*Extract provided*.
"""

How to quantify the non-equilibrium of chemical mechanisms found at the origin of life

For the first time, an international research group has developed a system able to quantify the non-equilibrium characteristics of any chemical reaction network. The results of this study could enable the development of new chemical systems with life-like properties, among which energy storing. Published in the Chem magazine, the research has been carried out thanks to an international collaboration involving the University of Bologna, the University of Strasbourg, the University of Maine and the Northwestern University of Chicago.

‘This study represents a significant step forward in our understanding of chemical phenomena far from thermodynamic equilibrium’, states Alberto Credi, professor at the Department of Industrial Chemistry ‘Toso Montanari’ of the University of Bologna and co-author of the research. ‘The results provide a new perspective on the central role of compartmentation in biology and on its significance in maintaining living organisms out of equilibrium conditions’.

As a matter of fact, from a chemical point of view life happens in non-equilibrium conditions, with systems that evolve apart from equilibrium, rather than towards it. Suffice it to think that when the chemical processes in a living organism reach equilibrium, the organism is dead. It seems crucial, then, to be able to know whether a chemical reaction is striving towards equilibrium or non-equilibrium.

"""

*Material provided*.
"""

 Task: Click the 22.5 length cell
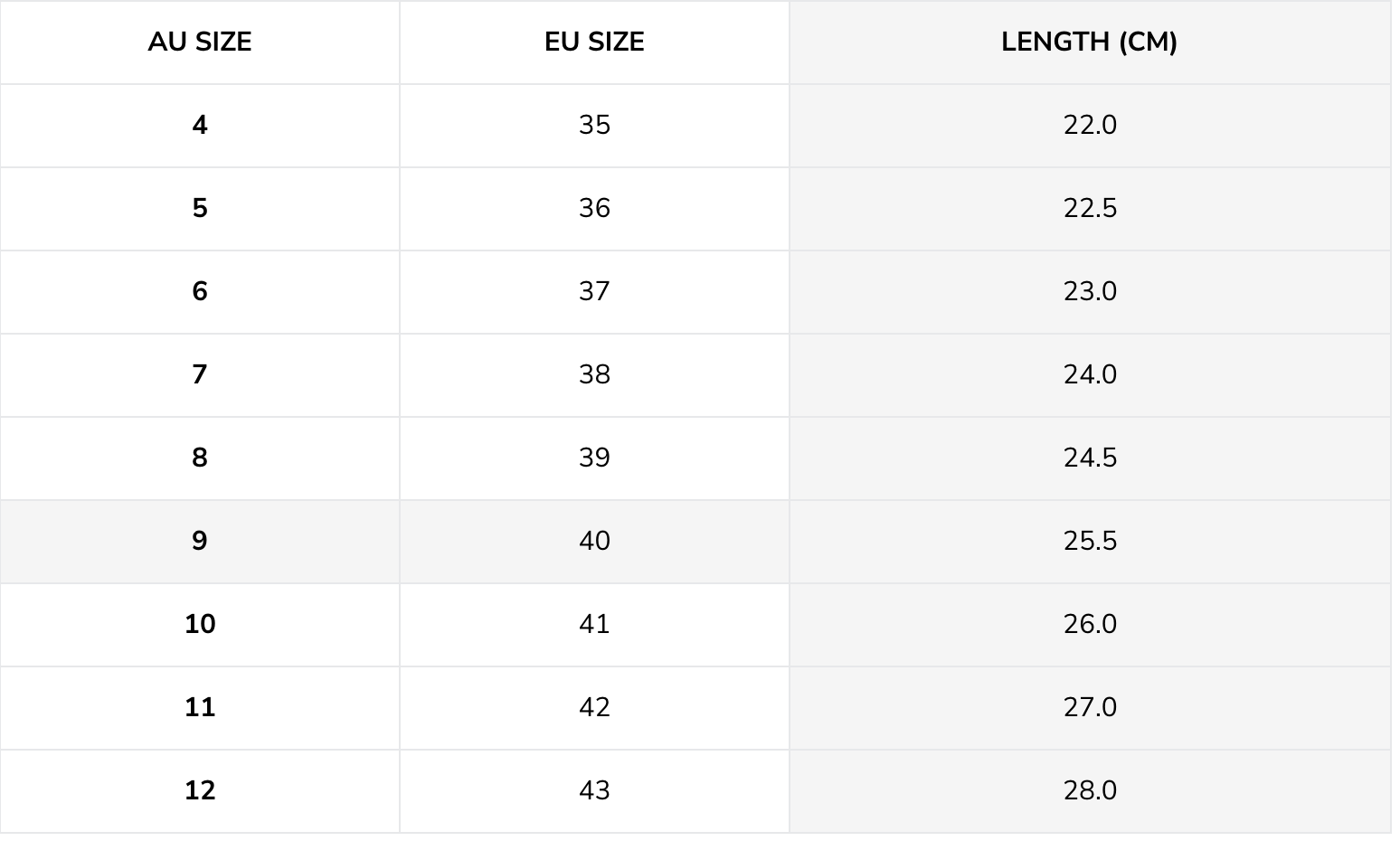pos(1090,208)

"""

*Problem set*.
A. Can you set down the non-equilibrium article word for word, from "As a matter" to "equilibrium or non-equilibrium."?
B. Do these statements agree with the non-equilibrium article? Answer yes or no to each, quoting the words that decide it.
(i) The research appeared in the Chem magazine.
(ii) Alberto Credi is a professor at the University of Strasbourg.
(iii) Living systems evolve towards equilibrium.
C. In the non-equilibrium article, which institutions took part in the international collaboration?
The data aren't needed for any of this.

*Answer section*.
A.
As a matter of fact, from a chemical point of view life happens in non-equilibrium conditions, with systems that evolve apart from equilibrium, rather than towards it. Suffice it to think that when the chemical processes in a living organism reach equilibrium, the organism is dead. It seems crucial, then, to be able to know whether a chemical reaction is striving towards equilibrium or non-equilibrium.

B.
(i) Yes: "Published in the Chem magazine"
(ii) No: "professor at the Department of Industrial Chemistry ‘Toso Montanari’ of the University of Bologna"
(iii) No: "with systems that evolve apart from equilibrium, rather than towards it"

C. The University of Bologna, the University of Strasbourg, the University of Maine and the Northwestern University of Chicago.